Carry on the forum discussion about a two-year-old's frequent crying fits, starting right after its final reply.

#### DOCUMENT SEGMENT ####

Dealing with ferquent crying fitsSubscribe
I have a 2 year old that will break out into tears for almost any reason. Having to get dressed, being asked to go to the table to eat a meal, being told it's time to go inside and of course being told 'no'. We try to let her do as much as possible for herself and try to give her warning of a change of activity but the frequent tearful responses continue. Right now we're using time outs and loss of treats like desserts but with little obvious success.
This behavior wears most on my husband who is a stay at home dad. On particularly bad days he expresses that it's a personality issues that will never be changed. It does add stress to our home since it frustrates my husband that the behavior continues without showing any signs of improvement.
We went through a really tough period with our daughter around this time. (And I can confess that during really stressful times I'd worry about whether it was her personality). She is 3.5 now and those days are long gone -- so I do think it's just a phase.
We used time outs, although it got to a point where the threat of a time out was enough. This might sound odd but at times I found that she just needed to be left alone to cry and she'd get that stress out and be fine in a minute.
My husband was better at this than I was, but when she would throw a fit, he'd calmly just walk away from her and tell her that she needs to speak instead of crying for him to be with her. She would follow crying and yelling, but I feel like after a while she understood that she needed to calm down to talk to us.
Mostly I just want to tell you to hang in there -- I really know where you're coming from but I now have a very sweet 3.5 yr old who rarely misbehaves. I think they change so much at that age, and I don't think it's any indication of their personality.
I have worked in a pre-school and daycare setting with kids this age a lot, and one thing that I have heard that stuck with me is that sometime between 2 and 3 years old children's emotions are the strongest they will ever be in their lifetime. And they have very little experience communicating those emotions. So it's really important to remember that, and have patience with them. It truly will get better as her communication skills improve. I think that the best thing to do is to aid by offering her words to describe her feelings. You can ask things like "Are you frustrated because you can't do XXX right now?". It doesn't change the outcome of the situation. She still has to come to dinner when you tell her to, but it might help alleviate some of the melt downs.
That's my two cents, hope it gets better.
I have no advice because I'm right there with ya ~ My daughter will be 2 in May and we do the same thing every day. I believe part of it is her temperament, but I think a lot of it is just her age. I guess I'll just have to wait and see how much of it she outgrows.

#### AVAILABLE DATA ####

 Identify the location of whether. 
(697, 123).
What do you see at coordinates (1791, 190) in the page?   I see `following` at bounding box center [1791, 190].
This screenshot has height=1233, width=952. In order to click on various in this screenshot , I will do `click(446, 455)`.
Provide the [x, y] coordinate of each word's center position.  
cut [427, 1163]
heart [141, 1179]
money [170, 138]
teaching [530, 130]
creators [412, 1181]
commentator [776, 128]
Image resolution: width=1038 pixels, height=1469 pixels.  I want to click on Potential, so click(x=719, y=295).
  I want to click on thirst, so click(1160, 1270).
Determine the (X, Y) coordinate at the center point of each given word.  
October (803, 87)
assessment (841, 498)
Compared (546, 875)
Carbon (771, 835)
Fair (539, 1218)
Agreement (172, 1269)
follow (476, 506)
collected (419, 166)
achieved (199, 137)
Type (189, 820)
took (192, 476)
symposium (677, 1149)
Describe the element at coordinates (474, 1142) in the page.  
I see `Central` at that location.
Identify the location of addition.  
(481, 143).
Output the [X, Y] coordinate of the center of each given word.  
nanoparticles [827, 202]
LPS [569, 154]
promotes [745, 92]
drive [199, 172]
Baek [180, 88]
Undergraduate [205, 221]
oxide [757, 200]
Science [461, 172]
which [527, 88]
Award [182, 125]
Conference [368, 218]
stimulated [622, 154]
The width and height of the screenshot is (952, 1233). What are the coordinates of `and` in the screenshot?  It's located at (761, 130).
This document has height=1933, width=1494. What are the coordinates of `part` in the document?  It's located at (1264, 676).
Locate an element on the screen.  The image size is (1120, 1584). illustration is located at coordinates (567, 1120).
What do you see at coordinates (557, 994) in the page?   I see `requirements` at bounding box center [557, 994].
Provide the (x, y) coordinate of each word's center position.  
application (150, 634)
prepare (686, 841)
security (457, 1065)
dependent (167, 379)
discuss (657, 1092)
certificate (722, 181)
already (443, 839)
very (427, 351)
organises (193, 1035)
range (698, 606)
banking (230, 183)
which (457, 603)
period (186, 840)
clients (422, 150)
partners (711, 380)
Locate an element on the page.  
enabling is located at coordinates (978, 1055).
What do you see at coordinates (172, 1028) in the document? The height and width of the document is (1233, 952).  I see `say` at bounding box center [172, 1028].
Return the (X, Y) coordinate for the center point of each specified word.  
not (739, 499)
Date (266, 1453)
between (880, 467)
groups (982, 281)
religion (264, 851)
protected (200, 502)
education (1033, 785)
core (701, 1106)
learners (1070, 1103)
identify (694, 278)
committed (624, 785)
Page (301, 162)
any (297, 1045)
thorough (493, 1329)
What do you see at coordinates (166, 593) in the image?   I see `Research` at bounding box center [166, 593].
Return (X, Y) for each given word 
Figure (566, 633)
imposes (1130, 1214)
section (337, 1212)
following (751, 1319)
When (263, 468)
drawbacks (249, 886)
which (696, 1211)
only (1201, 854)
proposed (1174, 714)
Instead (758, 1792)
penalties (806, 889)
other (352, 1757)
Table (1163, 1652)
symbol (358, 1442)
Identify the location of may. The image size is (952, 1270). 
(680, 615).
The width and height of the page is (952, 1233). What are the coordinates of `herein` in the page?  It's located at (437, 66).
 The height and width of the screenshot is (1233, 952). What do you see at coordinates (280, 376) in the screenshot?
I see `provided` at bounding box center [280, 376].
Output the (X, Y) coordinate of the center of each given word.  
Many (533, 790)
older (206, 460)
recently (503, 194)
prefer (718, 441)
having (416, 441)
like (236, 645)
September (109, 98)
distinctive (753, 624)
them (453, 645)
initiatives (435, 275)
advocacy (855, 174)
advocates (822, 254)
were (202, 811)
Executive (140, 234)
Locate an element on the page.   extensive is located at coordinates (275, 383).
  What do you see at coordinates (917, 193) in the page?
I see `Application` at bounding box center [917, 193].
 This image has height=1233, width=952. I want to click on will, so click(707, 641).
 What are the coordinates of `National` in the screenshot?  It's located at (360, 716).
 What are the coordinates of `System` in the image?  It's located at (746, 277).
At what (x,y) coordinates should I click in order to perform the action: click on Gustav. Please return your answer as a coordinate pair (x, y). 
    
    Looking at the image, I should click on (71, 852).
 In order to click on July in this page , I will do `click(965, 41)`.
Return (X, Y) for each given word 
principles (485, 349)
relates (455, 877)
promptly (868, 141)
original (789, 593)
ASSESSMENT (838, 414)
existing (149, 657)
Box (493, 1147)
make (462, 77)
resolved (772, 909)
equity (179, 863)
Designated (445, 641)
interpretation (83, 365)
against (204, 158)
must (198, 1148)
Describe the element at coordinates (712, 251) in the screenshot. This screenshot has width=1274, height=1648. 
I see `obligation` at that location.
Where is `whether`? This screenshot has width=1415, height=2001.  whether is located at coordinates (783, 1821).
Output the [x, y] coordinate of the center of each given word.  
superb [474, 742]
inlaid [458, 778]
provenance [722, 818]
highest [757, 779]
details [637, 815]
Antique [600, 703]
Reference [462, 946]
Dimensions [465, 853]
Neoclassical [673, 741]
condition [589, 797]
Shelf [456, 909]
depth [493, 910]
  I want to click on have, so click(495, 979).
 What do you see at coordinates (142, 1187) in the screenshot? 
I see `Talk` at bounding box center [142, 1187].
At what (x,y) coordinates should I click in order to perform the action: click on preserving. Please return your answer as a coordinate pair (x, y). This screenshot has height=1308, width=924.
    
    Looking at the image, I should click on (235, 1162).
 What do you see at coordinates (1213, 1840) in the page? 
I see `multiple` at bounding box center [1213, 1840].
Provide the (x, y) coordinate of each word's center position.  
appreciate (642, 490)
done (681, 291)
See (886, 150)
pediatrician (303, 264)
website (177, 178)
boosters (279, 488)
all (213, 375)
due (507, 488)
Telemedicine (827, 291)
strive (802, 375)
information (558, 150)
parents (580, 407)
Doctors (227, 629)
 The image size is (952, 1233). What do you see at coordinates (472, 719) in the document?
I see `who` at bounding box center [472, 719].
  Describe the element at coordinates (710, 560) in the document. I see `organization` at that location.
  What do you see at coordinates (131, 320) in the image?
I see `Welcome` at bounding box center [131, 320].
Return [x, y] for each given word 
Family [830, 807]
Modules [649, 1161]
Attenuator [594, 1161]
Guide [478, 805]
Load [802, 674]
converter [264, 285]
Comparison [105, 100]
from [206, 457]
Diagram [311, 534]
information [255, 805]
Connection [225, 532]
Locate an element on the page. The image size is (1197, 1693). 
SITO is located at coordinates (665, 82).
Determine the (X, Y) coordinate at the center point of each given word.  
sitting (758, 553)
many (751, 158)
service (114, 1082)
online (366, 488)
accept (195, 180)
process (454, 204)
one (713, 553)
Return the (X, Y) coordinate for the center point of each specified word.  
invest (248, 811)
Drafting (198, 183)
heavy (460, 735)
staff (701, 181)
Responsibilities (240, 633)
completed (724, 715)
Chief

####

● **OUTPUT FOR THIS TASK**
Hang in there mama!!!
My twin girls are almost 2.5 and one of them is exactly like that....everytime she is told to do something she doesn't want to do...she cries! It is very trying when you are home with them all day and I can sympathize with your husband
The tactic that I have started using that really seems to work...is sending her to her room! Sounds so harsh...she is only 2.5....but I tell her to go upstairs to her room and when she is done crying then she can come down again. She is usually gone for about 5 minutes total (climbing up/downstairs included) and comes back with a big smile and tells me she is "happy now"!
Hang in there....I think you just have to find what works for you!!
My favorite, and it's worked with both of my kids (one of which is 22 months and going through this now) and the few kids I've nannied is this: Please throw your tears out the window so we can talk and I can understand you. When you throw them out it will be easier.
It happened today at the grocery and the oldest said to the youngest that she'd throw the tears out and baby said, "I do myself." And all was well with the world.
They will make a throwing motion toward the window and you will cheer them on and they will feel like they are in charge again. It's amazing how that works. Seriously, I've not had a child negate it yet.
Wow, I'm glad I'm not the only one - I was beginning to wonder if I should find my daughter a therapist! She's 2 & 3/4 and any kind of transition - time to go home/out/to bed/to the table to eat - sends her into a nuclear meltdown. We've tried the warning, time outs, letting her do it herself, validating her feelings by saying we understand she's frustrated - sometimes those things work, other times they don't. I'm at wit's end with her. Poor kid.
Mandy - I am going to try that throw your tears out the window trick and let you know if it works for us! If it doesn't, does anybody know any good child psychologists?!